## CHALLENGE
Please lay out the material as a JSON list of strings, one per line with blank lines dropped, beginning at the line that contains "1298x924 pixels. At" and stopping after the line that contains "click(x=72, y=808)".

## MATERIAL PROVIDED
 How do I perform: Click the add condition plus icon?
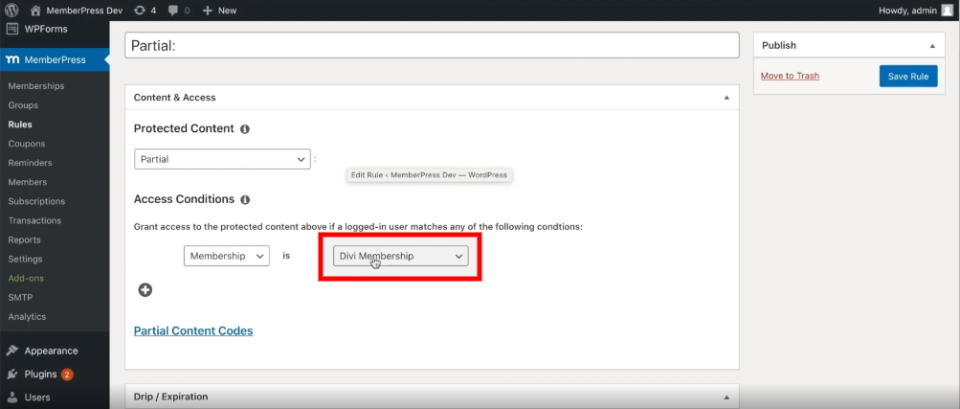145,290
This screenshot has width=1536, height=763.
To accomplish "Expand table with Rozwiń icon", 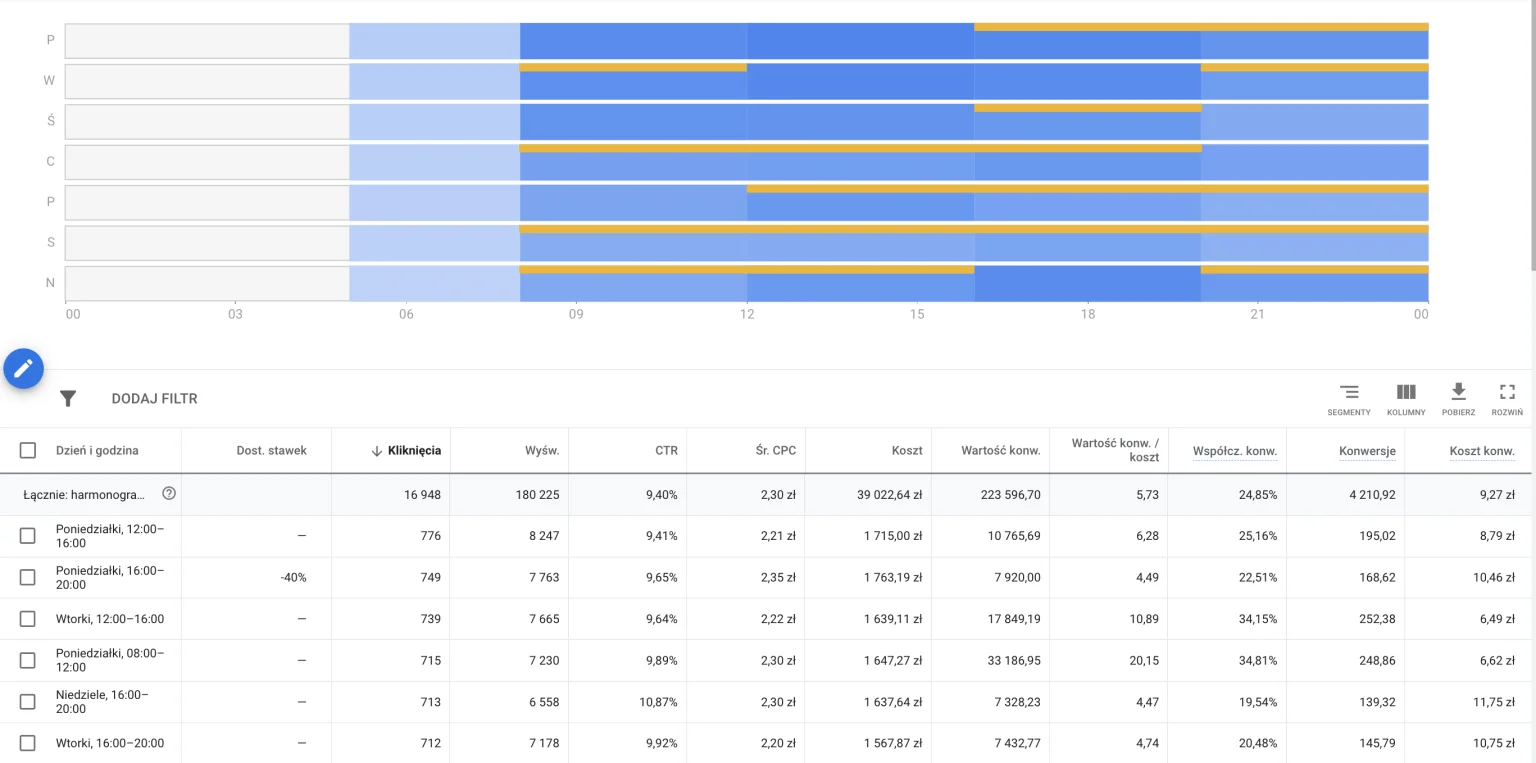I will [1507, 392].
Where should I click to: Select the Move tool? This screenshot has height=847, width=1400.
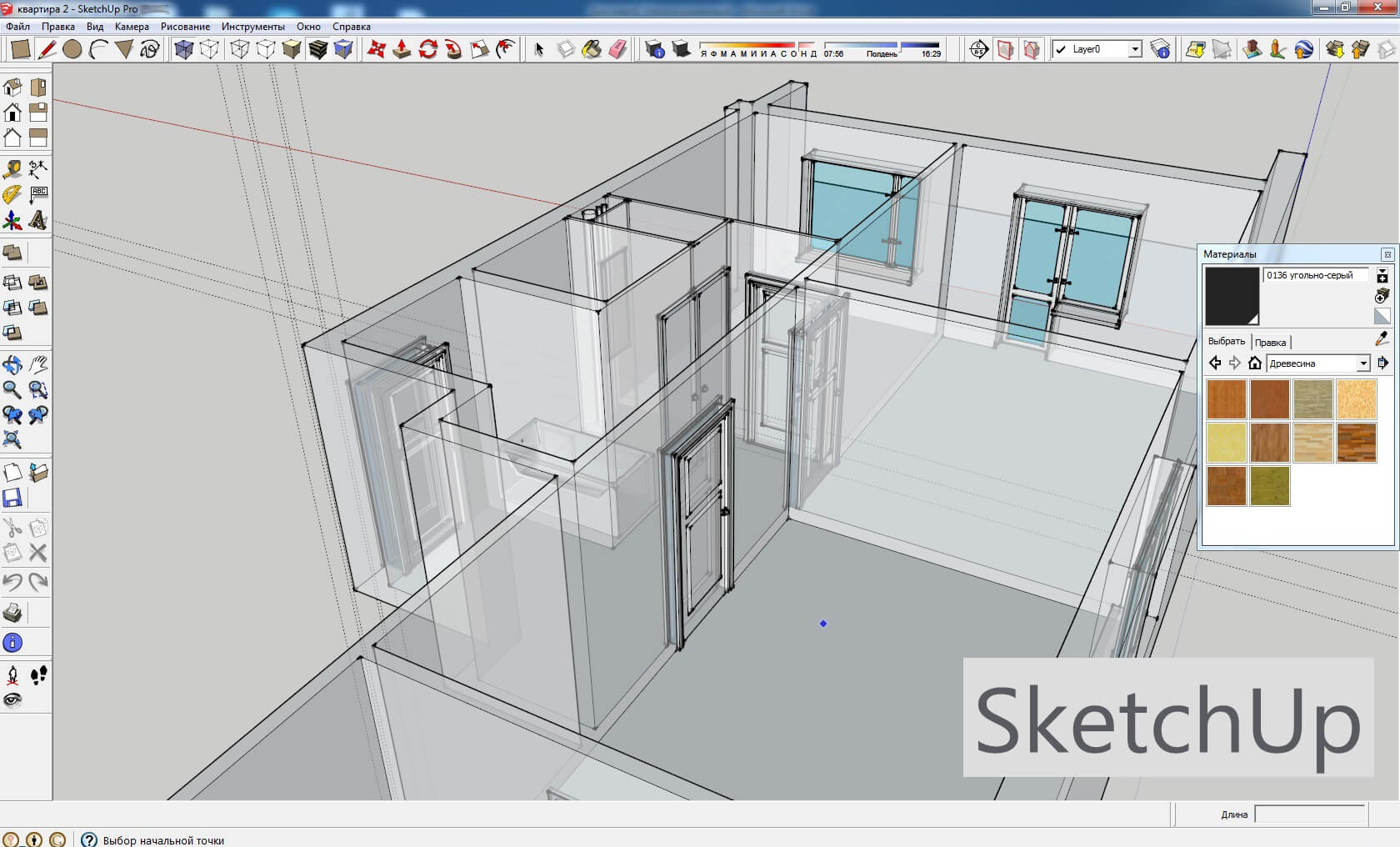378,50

---

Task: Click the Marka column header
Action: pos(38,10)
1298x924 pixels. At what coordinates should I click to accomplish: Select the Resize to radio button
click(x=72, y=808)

## ANSWER IN FULL
[
  "1298x924 pixels. At what coordinates should I click to accomplish: Select the Resize to radio button",
  "click(x=72, y=808)"
]